Dr. Al Chaidar Abdurrahman Puteh Departemen Antropologi, Universitas Malikussaleh, Lhokseumawe, Aceh
Salwan Momika, seorang pengungsi Irak yang dikenal sebagai aktivis anti-Islam, ditembak mati saat siaran langsung di TikTok di sebuah rumah di kota Södertälje, Swedia, pada malam Rabu, 29 Januari 2025. Pembunuhan ini terjadi beberapa jam sebelum putusan pengadilan terkait aksinya membakar Al-Qur’an dijatuhkan. Menurut penuturan Asnawi Ali, rekan penulis yang berada di Swedia, sebelum ditembak, Salwan Momika sedang melakukan siaran langsung (live) di TikTok mengikuti sebuah challenge bersama kawan-kawannya di akun TikTok miliknya sendiri pada Rabu tengah malam (29/1) pukul 23:10. Kemudian, dia berhenti sejenak untuk merokok melangkah keluar pintu menuju balkon rumah persembunyiannya. (Di Swedia, jarang sekali orang merokok di dalam rumah–hampir tidak ada)

→ PETUNJUK
1. Tentukan apakah setiap pernyataan berikut sesuai dengan bacaan tentang penembakan Salwan Momika, lalu kutip kata-kata bacaan yang menjadi penentunya: (a) Salwan Momika ditembak di sebuah rumah di kota Södertälje. (b) Pembunuhan itu terjadi setelah putusan pengadilan dijatuhkan. (c) Siaran langsung itu dilakukan di akun TikTok milik kawannya.
2. Teruskan bacaan tentang penembakan Salwan Momika, mulai setelah kalimat terakhirnya.

Data untuk menemukan item yang ditampilkan
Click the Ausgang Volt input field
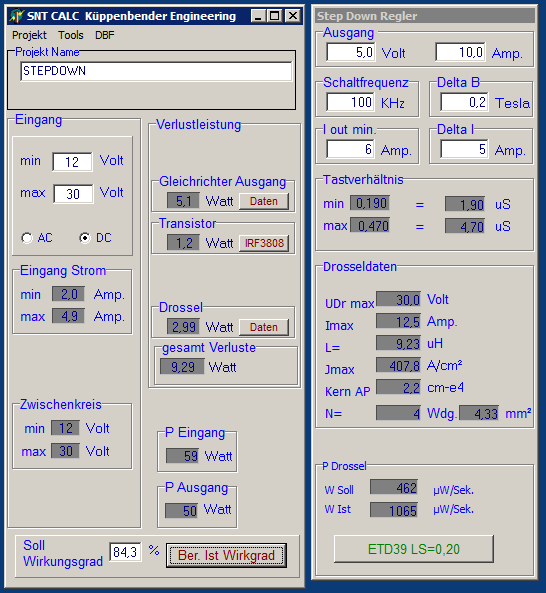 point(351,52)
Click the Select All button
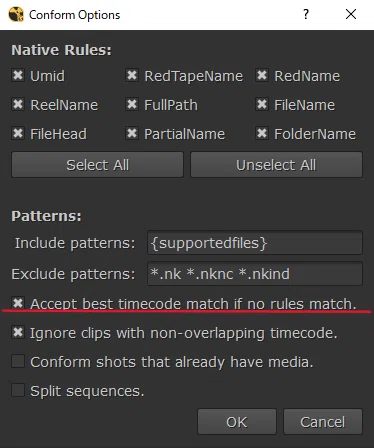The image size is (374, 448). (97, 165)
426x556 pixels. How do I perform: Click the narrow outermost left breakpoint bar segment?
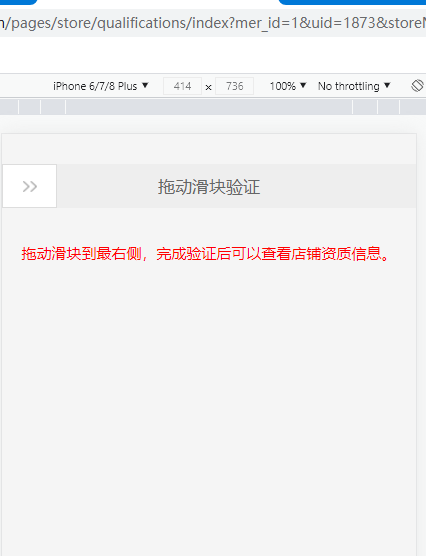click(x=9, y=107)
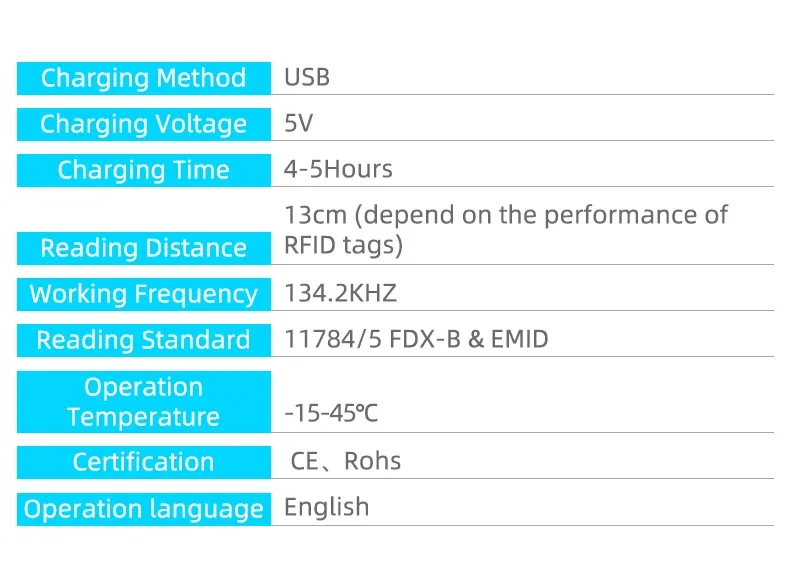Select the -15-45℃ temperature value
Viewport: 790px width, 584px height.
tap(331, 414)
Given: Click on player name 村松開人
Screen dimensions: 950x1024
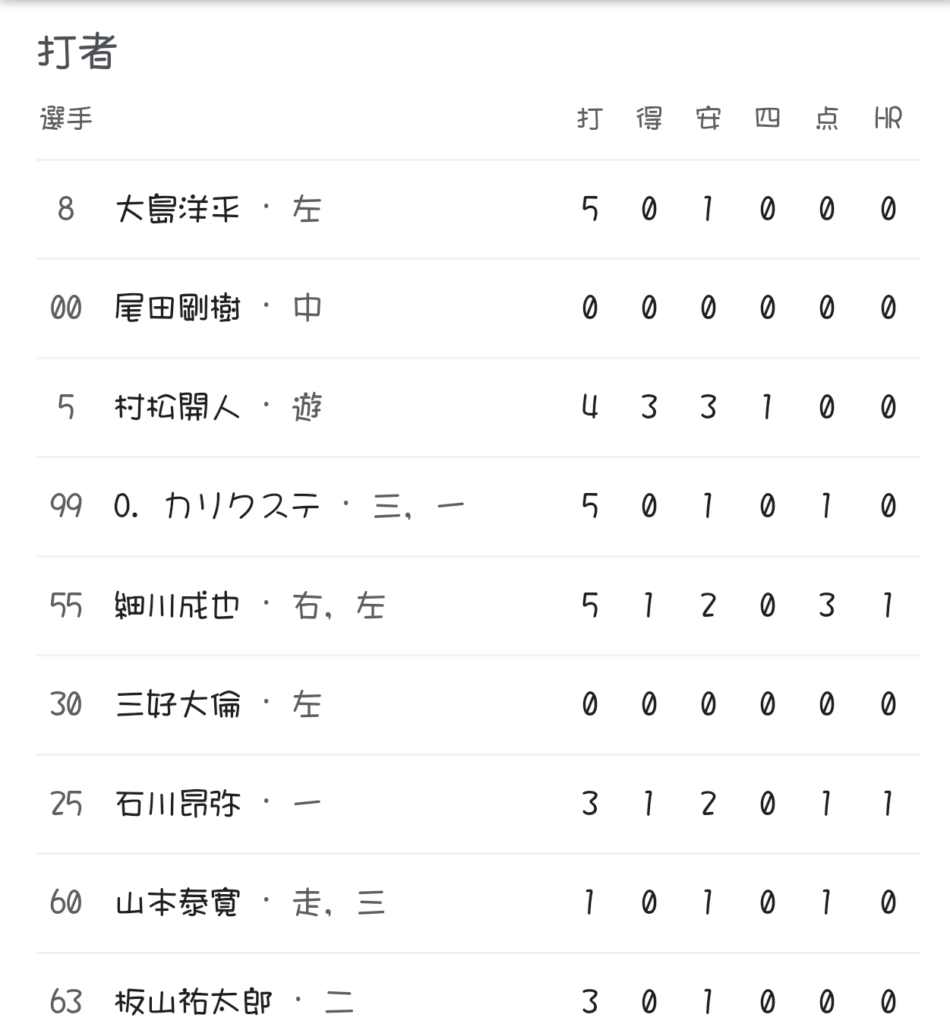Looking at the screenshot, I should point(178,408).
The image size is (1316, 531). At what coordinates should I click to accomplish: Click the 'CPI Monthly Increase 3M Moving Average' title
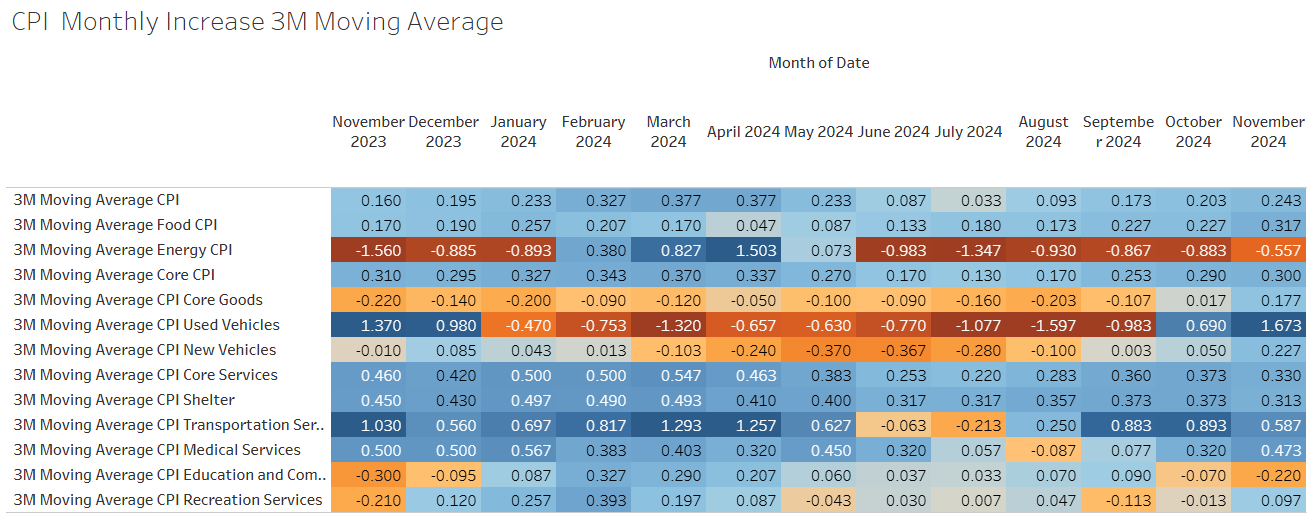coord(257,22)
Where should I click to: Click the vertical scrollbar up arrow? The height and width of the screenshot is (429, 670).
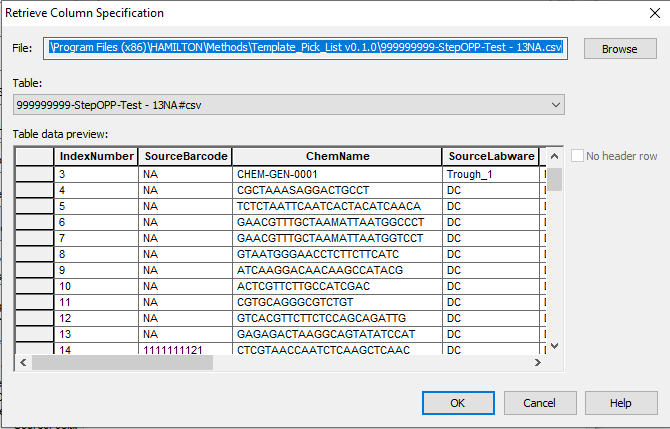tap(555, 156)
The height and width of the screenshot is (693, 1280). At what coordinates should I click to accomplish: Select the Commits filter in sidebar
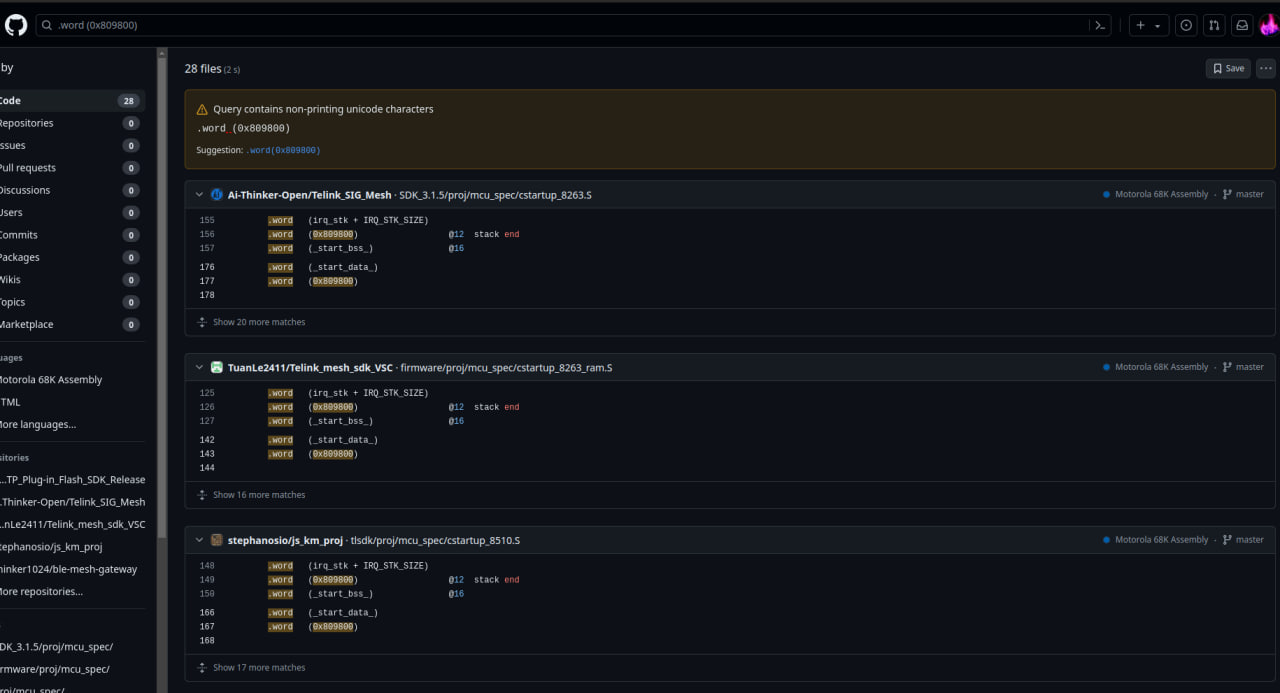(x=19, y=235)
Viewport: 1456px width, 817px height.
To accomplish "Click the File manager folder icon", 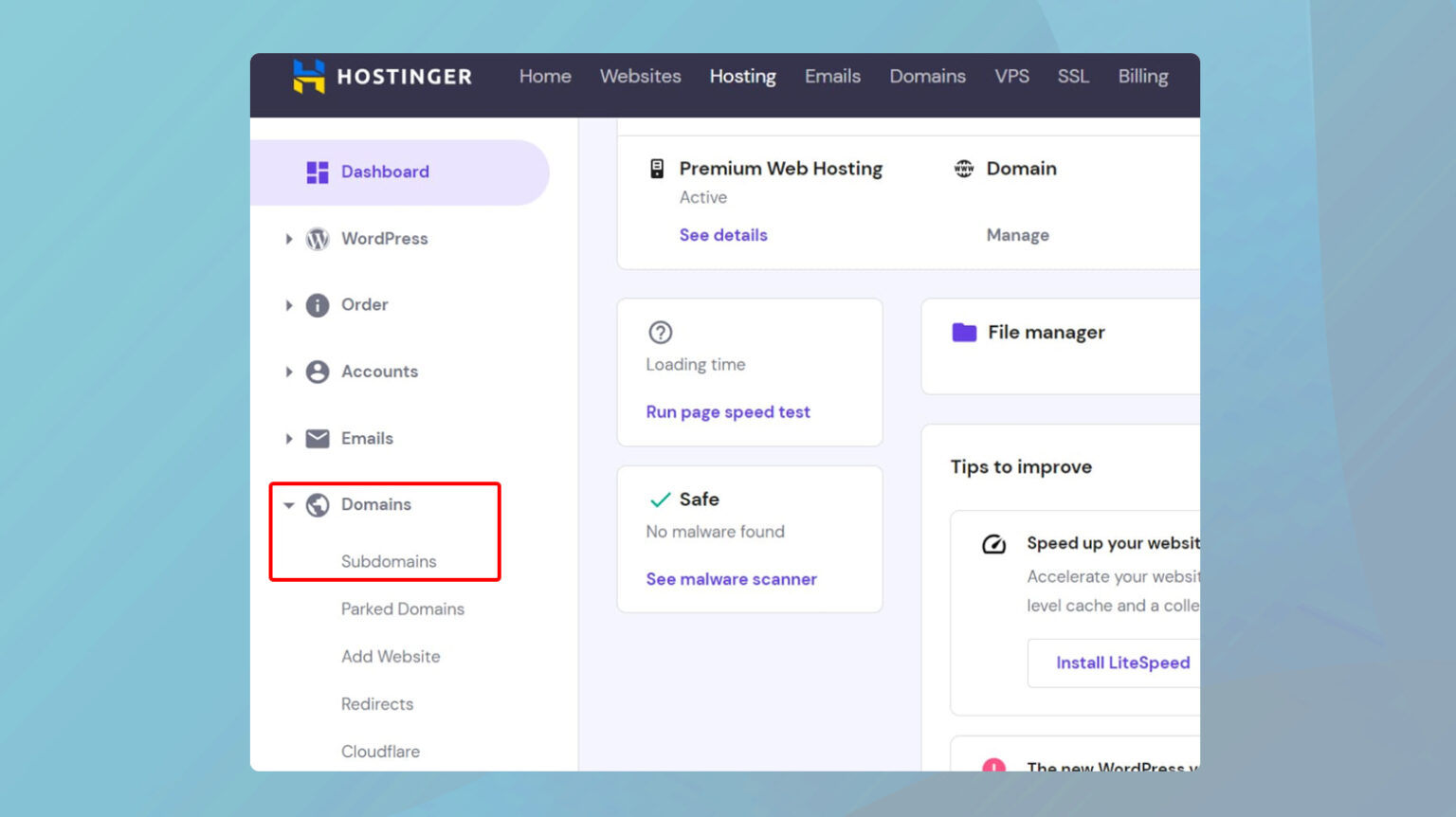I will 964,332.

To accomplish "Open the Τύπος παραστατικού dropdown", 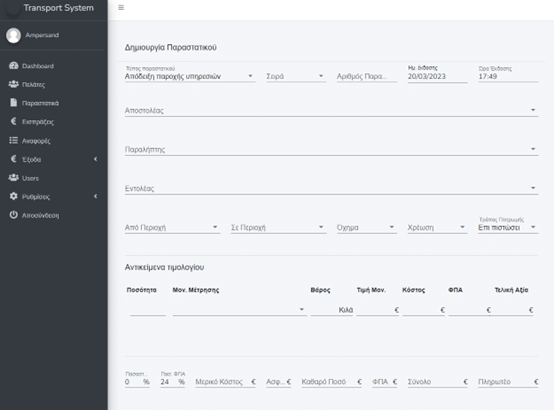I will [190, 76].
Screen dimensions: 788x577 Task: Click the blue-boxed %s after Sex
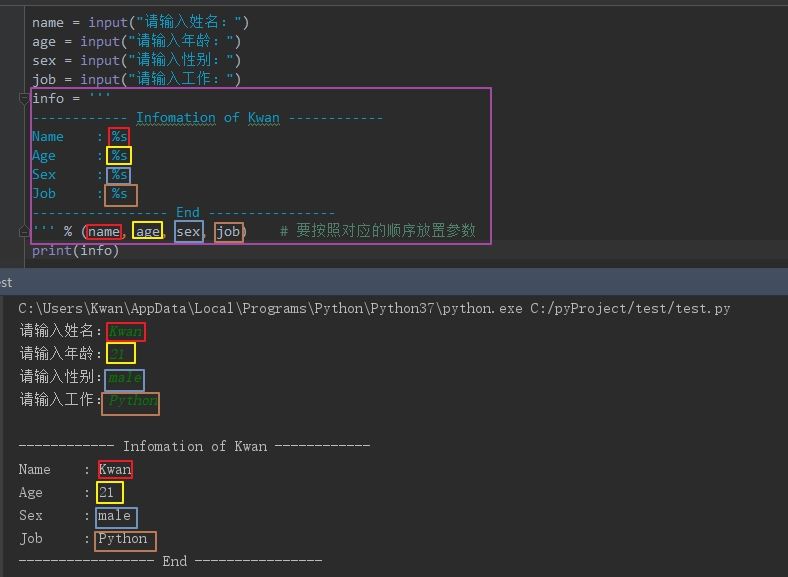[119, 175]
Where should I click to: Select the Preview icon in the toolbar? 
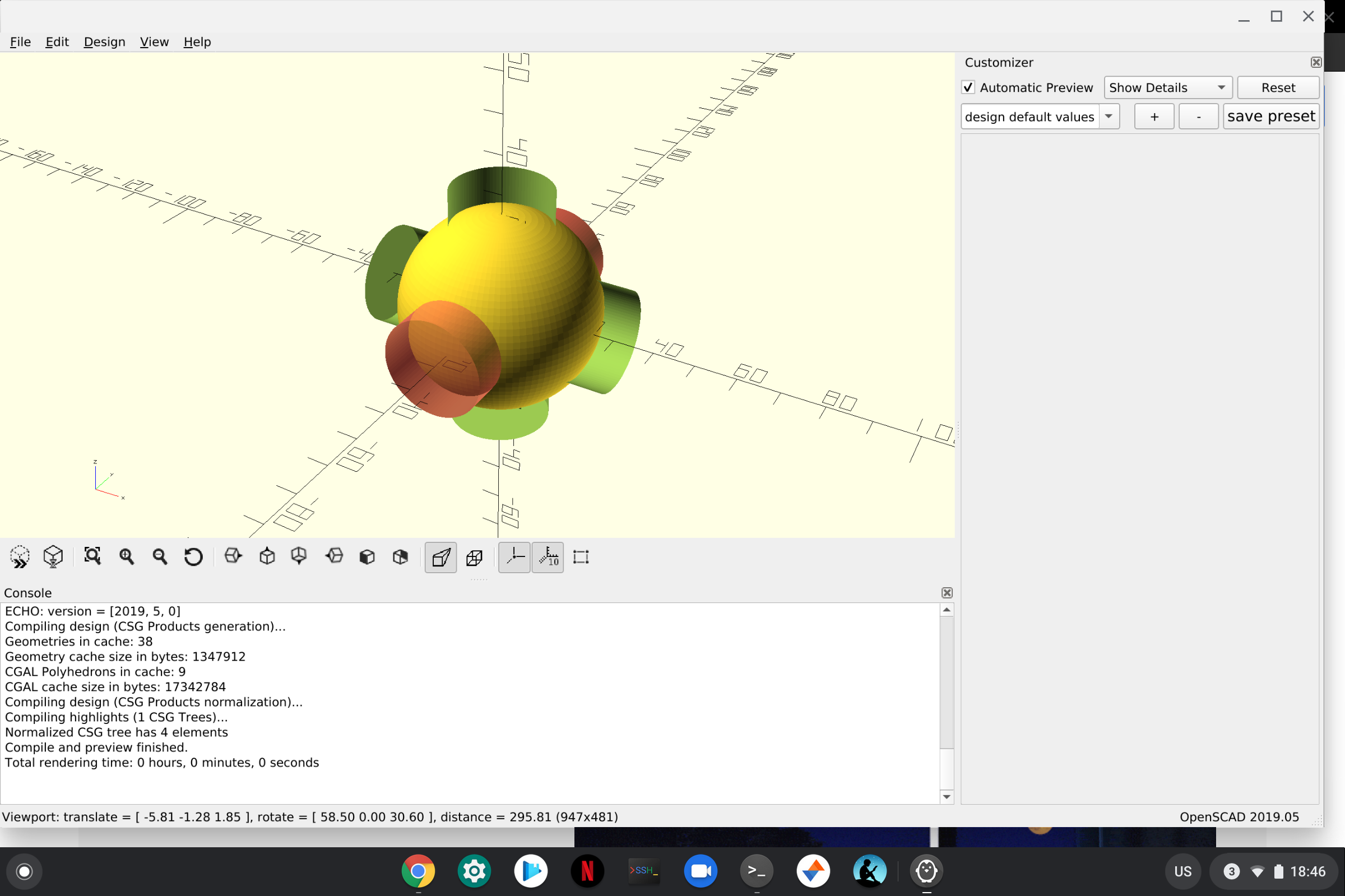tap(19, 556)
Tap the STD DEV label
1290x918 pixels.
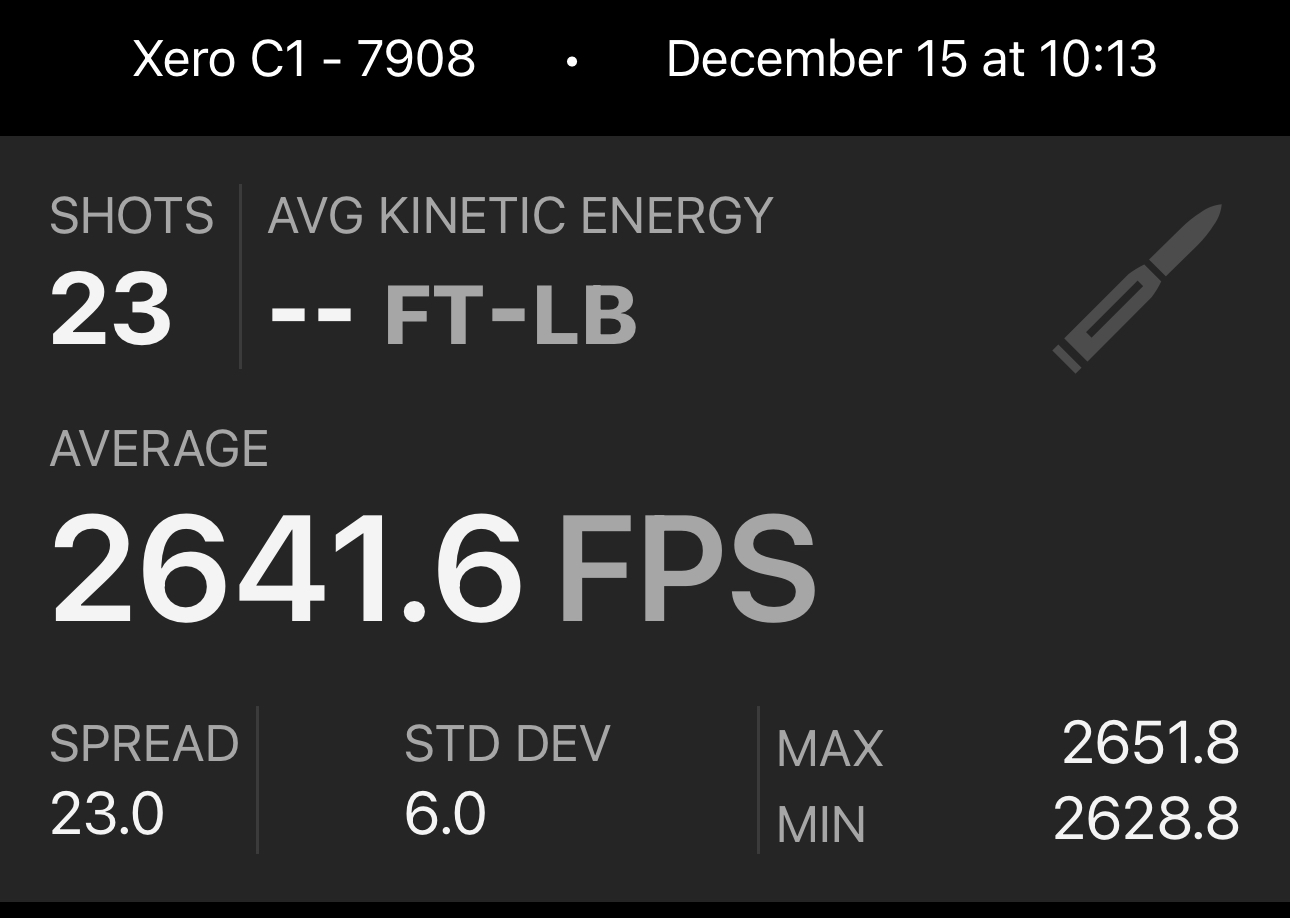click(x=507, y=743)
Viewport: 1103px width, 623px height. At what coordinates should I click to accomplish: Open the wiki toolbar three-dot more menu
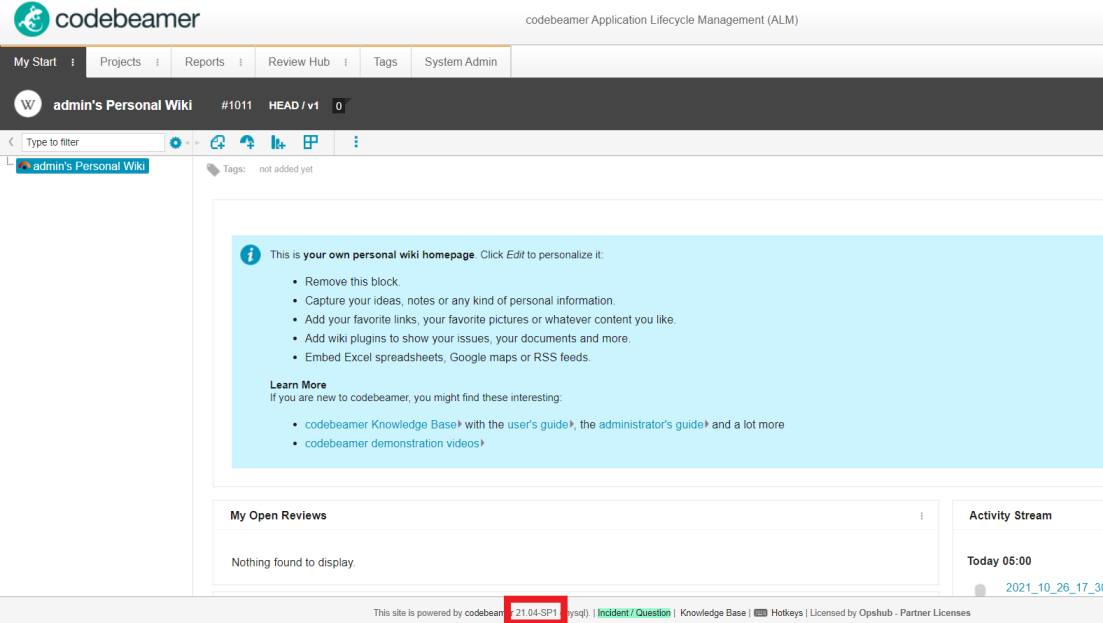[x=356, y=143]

→ DAFTAR JAWABAN
1.
(a) Ya: "di sebuah rumah di kota Södertälje, Swedia"
(b) Tidak: "beberapa jam sebelum putusan pengadilan terkait aksinya membakar Al-Qur’an dijatuhkan"
(c) Tidak: "di akun TikTok miliknya sendiri"

2.
Beberapa saat itulah dia ditembak, sementara akun TikTok-nya masih dalam keadaan siaran langsung. Diduga kuat, penembaknya adalah beberapa orang yang berada dalam siaran langsung TikTok tersebut sehingga mendapatkan kesempatan untuk menembak. Terduga penembak sudah ditangkap setelah 2 jam dari kejadian tersebut pada Kamis dini hari 30/1. Mereka semuanya ada 5 orang. Salwan Momika tinggal di sebuah apartemen persembunyian yang terkunci. Polisi Swedia menyembunyikan identitasnya, namun lama-kelamaan diketahui juga oleh orang-orang tertentu. Dia tinggal di kota Södertälje, kawasan Hovsjö, 40 km arah luar kota Stockholm.
Siapakah Salwan Momika? Menurut Asnawi Ali, rekan penulis yang berada di Orebro, Salwan Momika adalah seorang warga negara Irak Kristen yang menjadi terkenal di Swedia dan secara internasional karena aksinya membakar Al-Qur’an. Dia datang ke Swedia untuk mencari suaka pada tahun 2018 dan mendapatkan izin tinggal sementara pada tahun 2021.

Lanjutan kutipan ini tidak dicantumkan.